» Exercise instructions
In full and without alteration, return the records below.

» Available data
*** Block opens ***
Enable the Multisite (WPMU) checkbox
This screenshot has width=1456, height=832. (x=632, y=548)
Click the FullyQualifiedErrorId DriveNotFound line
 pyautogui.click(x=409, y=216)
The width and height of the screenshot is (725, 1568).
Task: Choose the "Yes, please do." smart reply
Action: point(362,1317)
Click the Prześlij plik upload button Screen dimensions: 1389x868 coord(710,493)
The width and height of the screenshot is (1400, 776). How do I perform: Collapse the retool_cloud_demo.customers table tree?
*** Block closes ***
» Written response
Enable the Multisite (WPMU) checkbox
This screenshot has width=1456, height=832. (x=632, y=548)
Click the FullyQualifiedErrorId DriveNotFound line
 pyautogui.click(x=409, y=216)
The width and height of the screenshot is (725, 1568).
Task: Choose the "Yes, please do." smart reply
Action: point(362,1317)
Click the Prześlij plik upload button Screen dimensions: 1389x868 coord(710,493)
The width and height of the screenshot is (1400, 776). How do I perform: Collapse the retool_cloud_demo.customers table tree?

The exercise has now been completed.